Or, le bruxisme, c’est pas bien pour les mâchoires. Mais ça peut malgré tout être bénéfique pour ceux qui auraient encore un peu d’âme à revendre. Avec fougue, passion, dérision, désinvolture ou gravité, mais toujours avec cette intelligence émotionnelle que nous lui connaissions déjà, Myriam O.H nous permet d’ouvrir 25 cases regorgeant de confiseries poétiques qui coulent avec délectation derrière nos paupières pour venir enrober notre cerveau d’un éclat nouveau.
Fête de famille.
Un gimmick, récurrent, à plus ou moins grosse échelle ; Quelques poèmes commencent par ce fameux « afin de respecter les mesures sanitaires » qui impose déjà son poids. Claustrophobes, s’abstenir. Libertaires, à la fosse commune, même si comme l’exhorte la poétesse en tout début de calendrier en déclamant « Restons ouverts ne serait-ce que par acte de rébellion » il est fortement question de liberté(s). Individuelle(s), collective(s), peu importe.
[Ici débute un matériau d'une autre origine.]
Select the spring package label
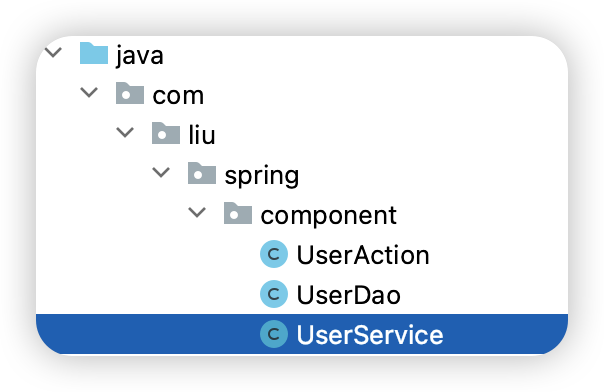This screenshot has height=392, width=604. [x=262, y=176]
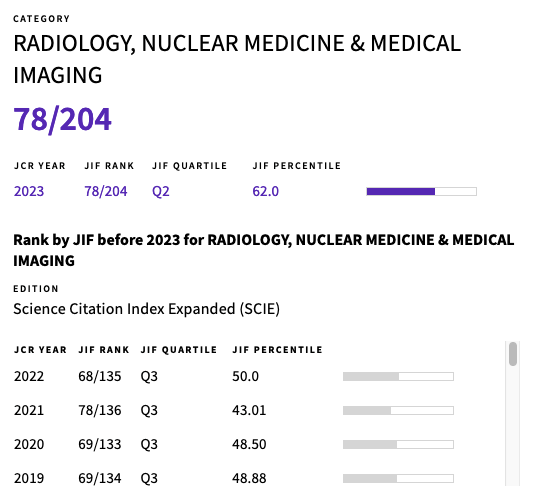Screen dimensions: 536x498
Task: Click the category title Radiology, Nuclear Medicine
Action: (x=237, y=59)
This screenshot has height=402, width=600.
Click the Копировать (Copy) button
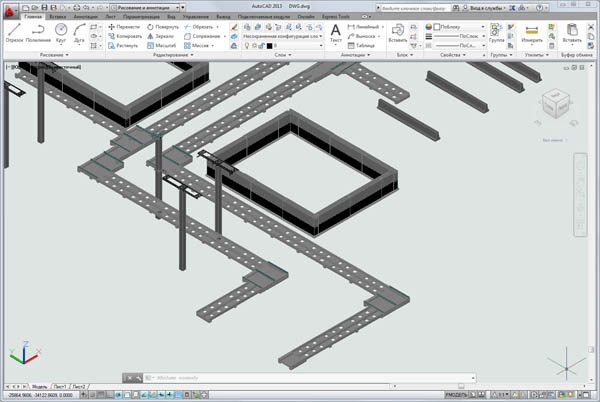(125, 35)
Le recueil parle et/ou parlera à tous.
Les fêtes de famille, souvent propices aux déjections d’horreurs trop longtemps refoulées, sont prétexte à des vidages de sac, comme pour mieux recommencer l’année, les bagages vides, prêts à être re-remplis. Toujours est-il que c’est l’heure des bilans, l’heure aussi de peaufiner ces bonnes résolutions qui ne servent jamais à rien d’autre qu’à faire parler le 2 janvier. Dans ce calendrier de l’avent pas comme les autres, nous retrouvons un peu de tout ça, mais aussi de la tendresse, de l’amour, un lien qui ne se créera pas ou qui a été rompu un jour.
Et la révolution ?
Elle est intime, ici, comme fruit d’un combat personnel mené depuis longtemps et qui conduirait à une forme d’apaisement. Pas d’amertume, pas de colère, un constat. Cependant, amertume et colère sont souvent hors-cadre, jouant les fantômes manipulateurs. La résignation aussi, mais elle se trouve toujours contrebalancée par une force de vivre au-delà de ses limites ;
Vivre, c’est magique, c’est aussi essayer de le faire le mieux possible, pour ne rien regretter. Or, on sent presque poindre un peu de cela dans quelques textes traitant de l’in-maternité. On s’invente des mots nous aussi, comme le superbe verbe « entrersortir » qui devrait figurer dans tous les dicos. Nous nous éloignons du sujet pardon. Reprenons. Alors on ouvre nos petites cases, une par jour pour les plus gourmets et respectueux, toutes d’un seul coup quand on est pur gougnafier, gourmand (c’est un péché capital ne l’oublions pas). Mais il faut toujours savourer chaque ligne, chaque texte, car les sens qu’il dégage sont multiples.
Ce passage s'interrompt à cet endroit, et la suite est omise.